A sua estrutura fragmentada - há dias, uma aluna dizia-me que eu gostava muito de livros fragmentários, mas a verdade é que é uma forma muito conveniente de texto e de leitura - permite que o leiamos a qualquer momento, sem receio de perdermos o fio à meada. Por outro lado, a ordem também pode ser a que queiramos. Pode começar-se pelo fim, pode folhear-se e escolher-se uma história ao acaso, enfim, é quase um texto enciclopédico, porque podemos ir por qualquer "entrada", qualquer verbete.
As histórias que o compõem são de índole muito diversa: roçam, em alguns casos, o fantástico; noutros a curiosidade; por vezes, o registo biográfico, a memória; noutros casos, aproximam-se do livro de instruções, mas em todos a presença do livro e do prazer da leitura.

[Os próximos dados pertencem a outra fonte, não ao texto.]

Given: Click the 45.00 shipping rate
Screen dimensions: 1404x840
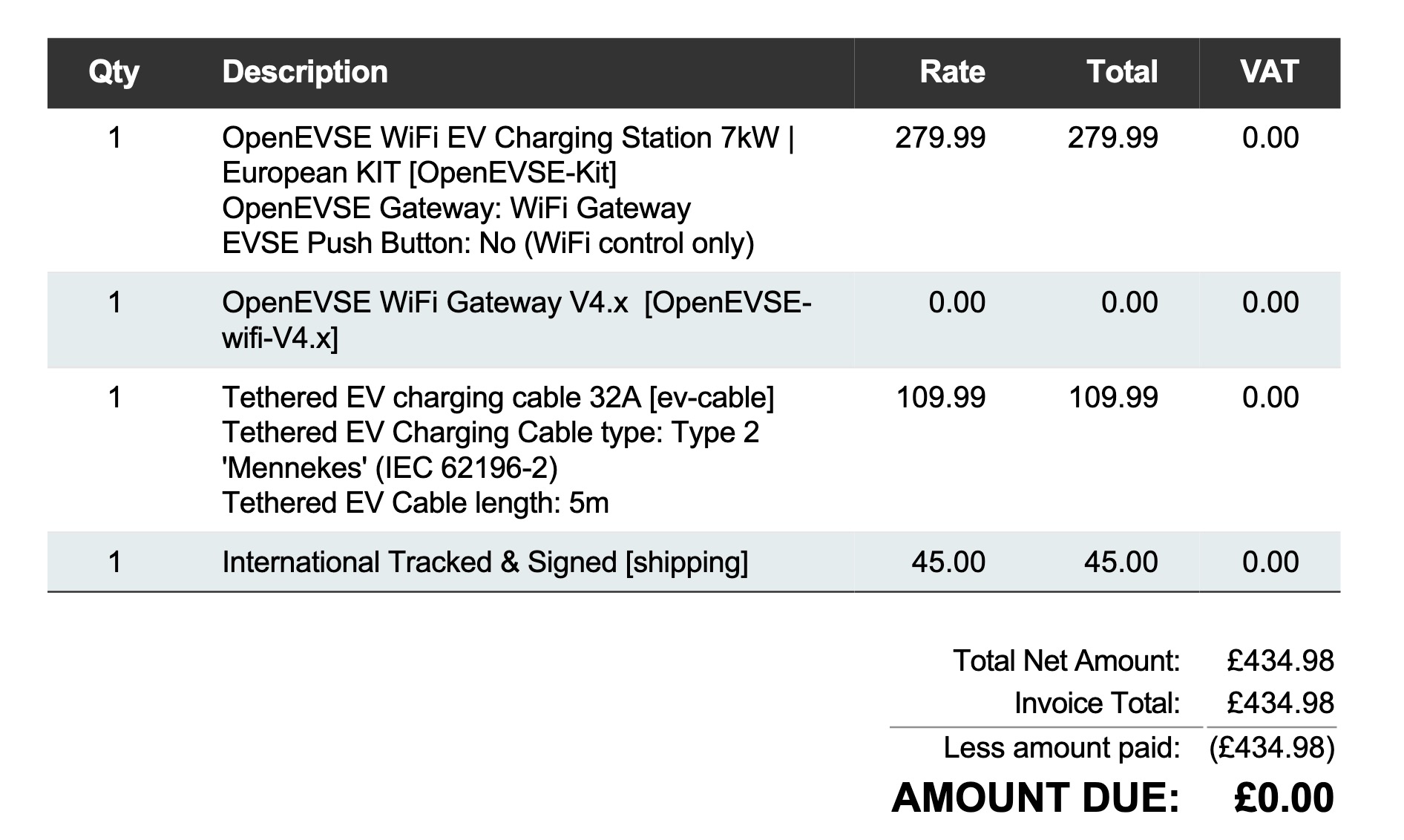Looking at the screenshot, I should (x=948, y=562).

É a oportunidade de usufruir de pequenos prazeres que fazem lembrar a entrada filosófica do início do filme Forrest Gump, este Pedra de Afiar é também como uma caixa de chocolates, nunca sabemos o que cada uma destas histórias nos trará.
Adoro este livro e, embora o tenha lido como empréstimo, a verdade é que quero muito tê-lo, porque é um daqueles textos a que podemos sempre voltar a propósito de tudo e de nada, recorrendo aos seus fragmentos para múltiplas coisas, inclusivamente para as reler. Gostei de "conhecer" Jaime Bulhosa, também, alguém que se lembra do nome "Pós dos livros" para uma livraria é alguém que valerá a pena conhecer.